Other commodity market watchers say natural gas, coal, steel and
gold will also bounce back.
"A crisis can offer opportunities to selectively add to
positions where value can be identified and where the short-term
market reaction does not seem to match the actual fundamentals and
medium- to longer-term outlook," Martin Hennecke, associate
director at Tyche Group told clients.
Long Run, Quick Burial
For uranium, that boat has sailed--at least for now.
Japan's disaster was a "debacle for uranium," said Christopher
Ecclestone, a mining strategist at Hallgarten & Company LLC.

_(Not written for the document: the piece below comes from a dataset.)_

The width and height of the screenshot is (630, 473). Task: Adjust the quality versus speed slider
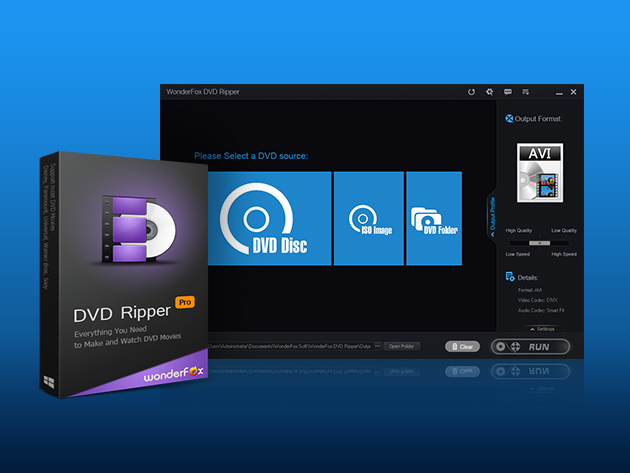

"It has maybe set back nuclear plants in the West by 15-20
years."
The UxC daily uranium broker average price, the average midpoint
of the three main uranium brokerages, was at $49.25 on March 16,
down from $55 a day earlier, data from nuclear-fuel consultancy Ux
Consulting Co. show.
Uranium prices are expected to plunge by 26% over the coming
months, said John Longo, professor of finance at Rutgers Business
School in Newark. "Needless to say, uranium producers will feel the
burn."
Shares in Cameco Corp. (CCJ), which accounts for about 16% of
the world's uranium output, have dropped more than 20% since
Japan's mega earthquake.
While longer term, looking out five years or more, the case for
nuclear power is "compelling" and the case for uranium even more
so, said Mayer, "the sector is dead money for 2011."

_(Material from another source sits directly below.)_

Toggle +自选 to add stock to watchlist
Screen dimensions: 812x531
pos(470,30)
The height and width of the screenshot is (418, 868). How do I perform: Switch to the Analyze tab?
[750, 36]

Uranium spot prices had reached an all-time high of $136 at the
end of June 2007, according to Ux Consulting.
"Japan utilizes over 10% of the world's uranium--obviously that
figure will decline in the wake of disabled power plants and the
widespread fear of health concerns," said Longo.
Uranium demand around the world may also decline. The Chinese
government has suspended approval of new nuclear power plants,
Spain has ordered a review of its nuclear power plants, and Germany
placed a three-month ban on operations at several of its oldest
reactors, according to news reports.
"The type of light-water reactor that is in trouble in Japan is
very common," said Sean Brodrick, a natural resources analyst for
Weiss Research, pointing out that there are such 23 reactors in the
U.S. A light-water reactor uses normal water as a coolant.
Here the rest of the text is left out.